* EXERCISE *
Beginning at the line that contains "Where should I click to: Display", return every remaining line of the data below exactly; return nothing before it.
- Opening Delimiter -
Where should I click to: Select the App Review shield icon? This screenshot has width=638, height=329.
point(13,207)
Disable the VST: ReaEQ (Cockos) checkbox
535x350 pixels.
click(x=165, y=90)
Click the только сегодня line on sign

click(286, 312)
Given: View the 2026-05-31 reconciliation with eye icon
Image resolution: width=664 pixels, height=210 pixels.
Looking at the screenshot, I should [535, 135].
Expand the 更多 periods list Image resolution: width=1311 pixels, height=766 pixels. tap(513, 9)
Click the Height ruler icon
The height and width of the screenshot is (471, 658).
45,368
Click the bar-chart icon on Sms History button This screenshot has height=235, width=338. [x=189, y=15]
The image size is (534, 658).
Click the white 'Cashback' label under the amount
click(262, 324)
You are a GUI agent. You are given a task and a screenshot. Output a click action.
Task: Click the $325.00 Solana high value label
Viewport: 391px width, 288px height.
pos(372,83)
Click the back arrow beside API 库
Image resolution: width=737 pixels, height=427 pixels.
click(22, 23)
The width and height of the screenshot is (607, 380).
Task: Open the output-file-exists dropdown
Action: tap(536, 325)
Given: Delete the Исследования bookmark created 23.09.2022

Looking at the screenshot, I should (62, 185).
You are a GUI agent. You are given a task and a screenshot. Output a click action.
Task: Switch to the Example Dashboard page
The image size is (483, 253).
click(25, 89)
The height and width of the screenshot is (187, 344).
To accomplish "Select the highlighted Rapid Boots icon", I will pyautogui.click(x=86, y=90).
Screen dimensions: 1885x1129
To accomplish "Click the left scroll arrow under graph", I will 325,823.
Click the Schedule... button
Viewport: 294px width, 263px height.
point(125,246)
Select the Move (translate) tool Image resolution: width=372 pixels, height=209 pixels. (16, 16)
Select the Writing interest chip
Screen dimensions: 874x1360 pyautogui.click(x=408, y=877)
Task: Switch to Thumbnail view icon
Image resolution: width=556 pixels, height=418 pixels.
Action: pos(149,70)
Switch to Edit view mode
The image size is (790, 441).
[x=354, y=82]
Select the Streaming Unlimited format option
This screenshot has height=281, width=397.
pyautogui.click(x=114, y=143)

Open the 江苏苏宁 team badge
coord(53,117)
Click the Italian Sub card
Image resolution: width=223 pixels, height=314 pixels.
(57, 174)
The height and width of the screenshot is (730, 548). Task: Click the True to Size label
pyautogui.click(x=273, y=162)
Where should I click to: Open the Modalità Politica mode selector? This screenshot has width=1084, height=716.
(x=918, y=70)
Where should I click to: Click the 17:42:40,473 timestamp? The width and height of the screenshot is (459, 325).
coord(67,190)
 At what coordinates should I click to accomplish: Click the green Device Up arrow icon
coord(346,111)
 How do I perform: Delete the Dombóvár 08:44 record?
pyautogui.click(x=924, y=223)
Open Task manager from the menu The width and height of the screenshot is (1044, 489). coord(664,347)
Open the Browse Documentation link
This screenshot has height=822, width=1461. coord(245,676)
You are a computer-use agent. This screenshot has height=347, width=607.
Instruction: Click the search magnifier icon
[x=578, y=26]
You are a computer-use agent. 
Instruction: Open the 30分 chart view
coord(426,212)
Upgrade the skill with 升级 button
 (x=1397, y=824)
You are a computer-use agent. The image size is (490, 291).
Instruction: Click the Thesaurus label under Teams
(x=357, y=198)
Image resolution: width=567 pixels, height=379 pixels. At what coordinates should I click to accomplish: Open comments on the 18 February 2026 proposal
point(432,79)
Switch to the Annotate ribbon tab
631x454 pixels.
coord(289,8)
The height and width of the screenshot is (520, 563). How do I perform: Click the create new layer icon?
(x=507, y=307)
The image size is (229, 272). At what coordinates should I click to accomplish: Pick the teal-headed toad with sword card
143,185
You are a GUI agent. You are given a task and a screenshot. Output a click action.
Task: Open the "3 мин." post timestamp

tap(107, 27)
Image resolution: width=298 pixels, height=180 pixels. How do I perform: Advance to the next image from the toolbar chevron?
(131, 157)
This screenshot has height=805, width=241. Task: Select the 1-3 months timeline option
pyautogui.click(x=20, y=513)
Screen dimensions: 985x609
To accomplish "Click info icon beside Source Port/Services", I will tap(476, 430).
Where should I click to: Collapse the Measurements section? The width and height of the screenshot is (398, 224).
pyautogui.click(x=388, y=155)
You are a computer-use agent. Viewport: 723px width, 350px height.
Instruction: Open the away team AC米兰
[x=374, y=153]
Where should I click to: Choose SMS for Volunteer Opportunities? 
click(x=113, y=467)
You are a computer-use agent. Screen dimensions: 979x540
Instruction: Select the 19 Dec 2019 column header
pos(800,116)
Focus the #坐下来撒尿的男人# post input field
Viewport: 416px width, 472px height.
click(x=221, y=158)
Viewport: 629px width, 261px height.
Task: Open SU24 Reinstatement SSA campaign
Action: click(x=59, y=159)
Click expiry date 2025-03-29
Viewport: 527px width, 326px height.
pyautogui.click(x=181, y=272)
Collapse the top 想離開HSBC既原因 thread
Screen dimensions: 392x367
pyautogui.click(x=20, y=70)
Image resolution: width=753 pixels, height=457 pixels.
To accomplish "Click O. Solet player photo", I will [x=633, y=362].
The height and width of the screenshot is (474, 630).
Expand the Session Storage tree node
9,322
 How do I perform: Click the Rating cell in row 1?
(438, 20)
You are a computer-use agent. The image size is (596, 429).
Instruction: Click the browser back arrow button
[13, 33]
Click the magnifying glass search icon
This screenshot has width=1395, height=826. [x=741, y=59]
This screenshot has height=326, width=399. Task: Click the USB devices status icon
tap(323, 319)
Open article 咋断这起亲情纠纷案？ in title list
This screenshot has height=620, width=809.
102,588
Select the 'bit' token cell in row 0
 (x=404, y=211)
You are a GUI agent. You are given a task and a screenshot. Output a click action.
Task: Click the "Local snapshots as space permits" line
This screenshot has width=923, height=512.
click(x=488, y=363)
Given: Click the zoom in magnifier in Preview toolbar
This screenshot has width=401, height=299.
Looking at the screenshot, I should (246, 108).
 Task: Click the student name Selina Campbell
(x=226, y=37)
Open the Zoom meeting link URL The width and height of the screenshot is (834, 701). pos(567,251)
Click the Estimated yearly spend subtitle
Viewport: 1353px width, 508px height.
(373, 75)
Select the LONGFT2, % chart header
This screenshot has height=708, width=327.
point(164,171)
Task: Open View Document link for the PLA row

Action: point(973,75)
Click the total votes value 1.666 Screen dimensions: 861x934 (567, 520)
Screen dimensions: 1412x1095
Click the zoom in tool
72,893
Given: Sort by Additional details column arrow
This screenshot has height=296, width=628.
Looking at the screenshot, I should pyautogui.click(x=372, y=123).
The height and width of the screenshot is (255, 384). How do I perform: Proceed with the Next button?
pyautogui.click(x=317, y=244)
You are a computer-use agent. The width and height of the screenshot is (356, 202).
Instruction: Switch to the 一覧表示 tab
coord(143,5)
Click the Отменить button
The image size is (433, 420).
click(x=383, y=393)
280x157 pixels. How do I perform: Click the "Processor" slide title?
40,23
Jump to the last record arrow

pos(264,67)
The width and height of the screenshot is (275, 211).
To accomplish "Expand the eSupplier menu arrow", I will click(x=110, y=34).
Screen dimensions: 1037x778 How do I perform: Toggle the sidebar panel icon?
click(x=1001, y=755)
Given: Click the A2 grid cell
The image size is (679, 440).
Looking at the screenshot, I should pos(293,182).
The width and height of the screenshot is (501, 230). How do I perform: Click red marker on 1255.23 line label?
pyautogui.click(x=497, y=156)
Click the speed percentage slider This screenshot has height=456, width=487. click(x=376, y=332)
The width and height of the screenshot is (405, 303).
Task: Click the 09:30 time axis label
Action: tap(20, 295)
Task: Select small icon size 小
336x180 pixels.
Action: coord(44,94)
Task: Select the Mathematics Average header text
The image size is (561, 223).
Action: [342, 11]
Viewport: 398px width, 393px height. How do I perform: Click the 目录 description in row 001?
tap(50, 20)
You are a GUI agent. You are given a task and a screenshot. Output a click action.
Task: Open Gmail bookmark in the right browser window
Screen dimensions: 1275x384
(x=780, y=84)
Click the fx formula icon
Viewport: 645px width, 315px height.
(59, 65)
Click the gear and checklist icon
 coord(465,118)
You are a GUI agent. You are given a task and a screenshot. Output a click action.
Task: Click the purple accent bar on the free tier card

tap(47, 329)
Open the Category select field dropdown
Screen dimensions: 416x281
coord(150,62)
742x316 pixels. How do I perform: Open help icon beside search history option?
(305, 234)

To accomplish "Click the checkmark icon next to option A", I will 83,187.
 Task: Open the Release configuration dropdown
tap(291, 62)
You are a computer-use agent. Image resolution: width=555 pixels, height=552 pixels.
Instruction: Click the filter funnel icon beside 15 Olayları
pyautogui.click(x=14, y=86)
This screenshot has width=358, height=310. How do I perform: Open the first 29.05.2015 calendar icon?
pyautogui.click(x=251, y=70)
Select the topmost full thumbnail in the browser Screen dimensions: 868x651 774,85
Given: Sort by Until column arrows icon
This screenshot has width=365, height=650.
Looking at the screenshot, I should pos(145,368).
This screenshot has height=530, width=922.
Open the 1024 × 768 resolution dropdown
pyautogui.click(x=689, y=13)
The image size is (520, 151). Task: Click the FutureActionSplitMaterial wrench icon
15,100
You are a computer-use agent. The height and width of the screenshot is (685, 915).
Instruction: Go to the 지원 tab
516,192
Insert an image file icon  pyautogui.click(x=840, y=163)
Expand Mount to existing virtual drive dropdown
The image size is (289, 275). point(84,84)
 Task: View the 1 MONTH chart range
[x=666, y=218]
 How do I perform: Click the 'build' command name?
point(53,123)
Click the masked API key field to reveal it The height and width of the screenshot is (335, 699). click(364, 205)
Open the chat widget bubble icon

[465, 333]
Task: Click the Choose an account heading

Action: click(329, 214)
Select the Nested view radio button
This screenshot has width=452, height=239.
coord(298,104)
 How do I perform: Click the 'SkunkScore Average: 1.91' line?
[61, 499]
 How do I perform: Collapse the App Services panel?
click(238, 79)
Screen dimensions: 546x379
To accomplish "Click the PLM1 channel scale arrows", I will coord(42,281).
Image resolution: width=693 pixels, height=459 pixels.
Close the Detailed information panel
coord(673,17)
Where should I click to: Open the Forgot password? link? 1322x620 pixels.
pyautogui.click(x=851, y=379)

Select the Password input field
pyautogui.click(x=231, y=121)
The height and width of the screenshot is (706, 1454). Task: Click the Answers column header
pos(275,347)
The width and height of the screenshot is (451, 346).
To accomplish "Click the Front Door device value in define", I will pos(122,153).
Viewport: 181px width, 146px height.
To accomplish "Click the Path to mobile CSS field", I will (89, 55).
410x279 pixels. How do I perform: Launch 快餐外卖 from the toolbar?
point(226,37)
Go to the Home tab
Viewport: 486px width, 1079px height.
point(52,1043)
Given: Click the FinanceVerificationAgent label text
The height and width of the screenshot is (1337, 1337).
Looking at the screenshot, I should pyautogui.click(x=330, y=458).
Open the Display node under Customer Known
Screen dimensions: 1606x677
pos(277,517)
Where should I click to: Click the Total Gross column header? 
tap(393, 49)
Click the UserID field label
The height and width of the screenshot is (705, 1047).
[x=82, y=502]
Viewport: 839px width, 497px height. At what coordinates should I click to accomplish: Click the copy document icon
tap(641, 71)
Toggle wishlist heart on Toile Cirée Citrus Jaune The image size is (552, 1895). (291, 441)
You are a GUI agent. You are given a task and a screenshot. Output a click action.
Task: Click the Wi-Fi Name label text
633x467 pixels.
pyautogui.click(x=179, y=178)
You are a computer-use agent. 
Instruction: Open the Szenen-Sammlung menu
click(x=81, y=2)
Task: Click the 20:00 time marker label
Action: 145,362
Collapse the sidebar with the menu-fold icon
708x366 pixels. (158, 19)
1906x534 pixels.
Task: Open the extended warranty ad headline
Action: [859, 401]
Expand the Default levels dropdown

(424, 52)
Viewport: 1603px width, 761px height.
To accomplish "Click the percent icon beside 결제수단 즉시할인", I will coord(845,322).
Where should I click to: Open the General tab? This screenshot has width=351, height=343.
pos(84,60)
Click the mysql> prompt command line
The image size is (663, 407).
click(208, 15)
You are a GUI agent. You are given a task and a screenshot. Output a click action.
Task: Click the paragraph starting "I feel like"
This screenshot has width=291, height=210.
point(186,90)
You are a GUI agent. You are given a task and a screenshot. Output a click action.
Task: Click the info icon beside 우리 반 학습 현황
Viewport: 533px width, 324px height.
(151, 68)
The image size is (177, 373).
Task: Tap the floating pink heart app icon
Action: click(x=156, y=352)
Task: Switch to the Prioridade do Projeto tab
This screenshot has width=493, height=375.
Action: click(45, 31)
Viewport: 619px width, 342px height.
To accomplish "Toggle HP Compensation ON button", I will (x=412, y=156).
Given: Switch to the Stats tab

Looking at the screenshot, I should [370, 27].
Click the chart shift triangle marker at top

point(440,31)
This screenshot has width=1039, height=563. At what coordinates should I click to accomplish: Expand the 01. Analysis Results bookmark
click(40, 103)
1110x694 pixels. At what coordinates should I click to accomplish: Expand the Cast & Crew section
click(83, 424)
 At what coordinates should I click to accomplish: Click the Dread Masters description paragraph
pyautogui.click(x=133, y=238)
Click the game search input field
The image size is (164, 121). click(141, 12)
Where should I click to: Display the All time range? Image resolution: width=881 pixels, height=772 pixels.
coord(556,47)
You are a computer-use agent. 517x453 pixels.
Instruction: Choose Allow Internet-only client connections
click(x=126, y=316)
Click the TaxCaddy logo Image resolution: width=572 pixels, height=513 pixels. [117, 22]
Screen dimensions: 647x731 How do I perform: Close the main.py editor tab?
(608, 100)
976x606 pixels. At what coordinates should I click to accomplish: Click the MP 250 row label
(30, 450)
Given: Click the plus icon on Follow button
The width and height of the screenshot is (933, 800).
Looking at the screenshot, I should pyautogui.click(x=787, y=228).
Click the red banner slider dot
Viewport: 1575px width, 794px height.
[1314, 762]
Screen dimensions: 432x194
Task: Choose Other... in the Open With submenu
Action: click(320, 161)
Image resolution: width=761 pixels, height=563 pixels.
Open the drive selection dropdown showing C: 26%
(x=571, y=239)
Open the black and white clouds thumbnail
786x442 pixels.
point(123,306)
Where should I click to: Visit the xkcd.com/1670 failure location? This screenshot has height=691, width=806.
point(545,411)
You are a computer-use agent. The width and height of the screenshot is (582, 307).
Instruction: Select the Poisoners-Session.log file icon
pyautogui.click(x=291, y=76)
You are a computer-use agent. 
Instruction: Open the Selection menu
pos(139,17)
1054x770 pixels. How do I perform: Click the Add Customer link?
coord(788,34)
- Closing Delimiter -
* SOLUTION FOR THIS EXERCISE *
Where should I click to: Display the All time range? Image resolution: width=881 pixels, height=772 pixels.
coord(556,47)
You are a computer-use agent. 517x453 pixels.
Instruction: Choose Allow Internet-only client connections
click(x=126, y=316)
Click the TaxCaddy logo Image resolution: width=572 pixels, height=513 pixels. [117, 22]
Screen dimensions: 647x731 How do I perform: Close the main.py editor tab?
(608, 100)
976x606 pixels. At what coordinates should I click to accomplish: Click the MP 250 row label
(30, 450)
Given: Click the plus icon on Follow button
The width and height of the screenshot is (933, 800).
Looking at the screenshot, I should pyautogui.click(x=787, y=228).
Click the red banner slider dot
Viewport: 1575px width, 794px height.
[1314, 762]
Screen dimensions: 432x194
Task: Choose Other... in the Open With submenu
Action: click(320, 161)
Image resolution: width=761 pixels, height=563 pixels.
Open the drive selection dropdown showing C: 26%
(x=571, y=239)
Open the black and white clouds thumbnail
786x442 pixels.
point(123,306)
Where should I click to: Visit the xkcd.com/1670 failure location? This screenshot has height=691, width=806.
point(545,411)
You are a computer-use agent. The width and height of the screenshot is (582, 307).
Instruction: Select the Poisoners-Session.log file icon
pyautogui.click(x=291, y=76)
You are a computer-use agent. 
Instruction: Open the Selection menu
pos(139,17)
1054x770 pixels. How do I perform: Click the Add Customer link?
coord(788,34)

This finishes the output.